Circle Theatre moving to Chicago
Laura Savage (Hope) works her way to the front of the Public Amenity line as Creg Sclavi (Bobby Strong) checks her in during a preview performance of "Urinetown" at Circule Theatre in September 2011. The theater company is moving to Chicago. | Sun-Times
Updated: December 30, 2012 6:16AM
OAK PARK — A theater company that’s called Forest Park and Oak Park home for almost 30 years sees heading east as its next step.
Bob Knuth, producing director and board president for Circle Theatre, said the non-equity volunteer group is moving to Chicago, where it will use various spaces for rehearsals and performances as a roaming theater group.
“You know, it’s bittersweet,” Knuth said. He called Circle Theatre’s time in Forest Park and Oak Park a large part of who the group is.

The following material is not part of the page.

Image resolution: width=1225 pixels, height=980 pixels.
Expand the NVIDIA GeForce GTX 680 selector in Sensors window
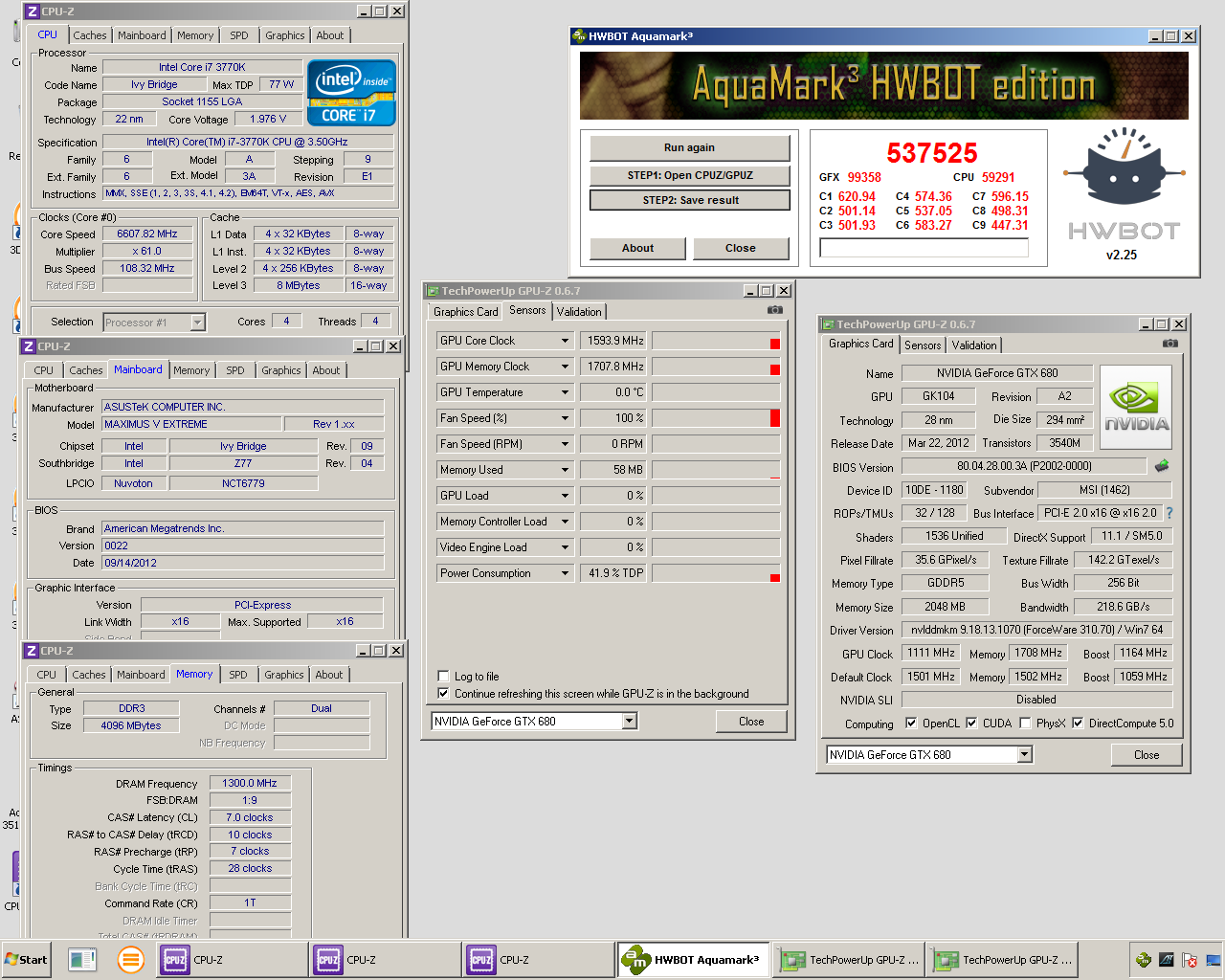tap(629, 722)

Circle Theatre will wrap up its last production at 1010 Madison St., “Pippin: A Bollywood Spectacular,” at the end of December, when the lease expires. Previews will begin for “When the Rain Stops Falling” Jan. 16 at the Greenhouse Theatre Center in Chicago.
The group appreciates the support it has received from the local communities over the years, Knuth said, but being based in Chicago offers the opportunity to boost exposure and ticket sales, and attracts a broader talent base for the company to work with.
Circle Theatre, almost 28 years old, was established and based in Forest Park for more than two decades before moving to a rented space at 1010 Madison St. in Oak Park two years ago.
Kevin Bellie, Circle Theatre’s former artistic director, said that space was just an interim location and the group knew it wouldn’t stay long.
In Forest Park and Oak Park, Circle Theatre built a reputation and business model on having its own space, Knuth said. Now, the group will rent spaces throughout Chicago where rehearsals and performances will take place.
“You know, we see challenges ahead,” he said.
But in Chicago, locations the group will rent are established theater spaces, whereas the Madison Street space wasn’t designed for theater renters, Bellie said.
“Going to a place that’s very used to having theater there is a great thing,” he said.
Bellie said he hopes local residents and other patrons who live in the Western suburbs will continue to support Circle Theatre, and see coming to Chicago for a show as a special occasion.
Knuth said they hope to set up an office in Chicago soon, and he’d like to see the group rent a storefront in the next six months.
The group’s youth program will remain in Oak Park, though a location has not yet been finalized, Bellie said.
Jon Landvick, who has been with Circle Theatre about five years, has become the group’s new artistic director. Bellie, who spent 10 years in the role, is taking a leave of absence and will return to Circle Theatre as a company member.